▶ Work to do:
1 - Answer these questions from the IZ passage, one line each:
(a) According to Brown (2001), in what kind of areas were IZ plans more successful at creating new units?
(b) By what average percentage did housing production fall in the 45 San Francisco Bay Area municipalities the year after they adopted IZ?
(c) How many municipalities did Powell and Stringham examine in their follow-up study?
2 - Decide whether each statement agrees with the IZ passage. Answer yes or no, and quote the words of the passage that settle it.
(a) Brown's case study looked at IZ programs in the Washington, DC, metropolitan area.
(b) Powell and Stringham compared their results against a control group.
(c) The drop in housing construction was smaller than the number of affordable units IZ produced.
3 - Continue the IZ passage from its last sentence.

▶ Document extract:
==*==
Still, many studies have drawn useful conclusions on the strictly economic effects of IZ. Some of them find that IZ does reduce housing construction, drive up market rents, or affect housing markets in other harmful ways. Here is a brief, but not complete, list of frequently cited studies: [11]

  • Brown (2001), in a case study of IZ programs in the Washington, DC, metropolitan area, found that IZ was generally successful at creating affordable-housing units and economically integrated communities. However, these plans were more successful at creating new units in suburban areas with large amounts of open space than in “infill” development in areas that are already dense. Brown attributed this to the fact that area IZ programs such as density bonuses aimed to offset the cost of land by allowing more housing units per unit of land, while for high-rise construction, the cost of land is less important compared with the cost of the building itself [12]—a relevant consideration for expensive cities with little remaining vacant land.

  • Powell and Stringham (2004) found that in 45 municipalities in the San Francisco Bay Area, housing production fell by an average of 31% the year after a municipality adopted IZ, compared with the year before. [13] In a follow-up study of eight municipalities in Los Angeles County and Orange County, they found that the seven years after the adoption of IZ saw 61% less housing construction than the seven years before. [14] These declines, measured in absolute numbers of housing units, were several times as large as the number of affordable units produced through IZ. Though these effect sizes are striking, they must be taken skeptically. Powell and Stringham did not have a control group or compare housing construction trends in municipalities without IZ, so much of the effect they identified could come from other factors: it is possible, for instance, that many municipalities adopted IZ at about the same time as they exhausted their vacant developable land, or that general trends in the California housing market reduced the demand for new construction over the time covered by the study.
==*==
▶ Provided data:
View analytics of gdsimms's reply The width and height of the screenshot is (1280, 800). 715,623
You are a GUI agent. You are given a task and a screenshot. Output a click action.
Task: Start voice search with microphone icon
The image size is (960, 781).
==*==
▶ Solved tasks:
1 -
(a) Suburban areas with large amounts of open space.
(b) 31%.
(c) Eight.

2 -
(a) Yes: "in a case study of IZ programs in the Washington, DC, metropolitan area"
(b) No: "Powell and Stringham did not have a control group"
(c) No: "were several times as large as the number of affordable units produced through IZ"

3 -
  • Bento et al. (2009) compared California municipalities with and without inclusionary zoning from 1988 to 2005. (In these years, the authors note, the housing market in the state was generally strong, and housing construction was rapid.) They found that municipalities with IZ saw no reduction in single-family home construction and slightly more (though statistically insignificant) multifamily construction. But IZ did have other effects on the housing market. Municipalities with IZ saw an increase in market prices for upper-end homes and a slight decrease in average house size among lower-end homes, compared with municipalities without IZ, suggesting that the strong housing market allowed developers to pass on the costs imposed by IZ to buyers. [15] (The authors’ literature review points out several previous papers on California housing that had found no substantial effects of IZ on housing markets.)

  • Schuetz et al. (2011) looked at IZ programs in the San Francisco Bay Area and in suburban Boston, where IZ mandates are typically “more narrowly written” than in California. They found that though IZ generally had small housing-market effects, it also produced little affordable housing in either region. In Boston, during times of generally rising housing prices, municipalities with IZ had greater growth in housing prices and reduced construction. [16] In San Francisco, IZ did not affect construction and accelerated general house price trends, correlating with higher price growth during hot housing markets and with lower prices during cool housing markets.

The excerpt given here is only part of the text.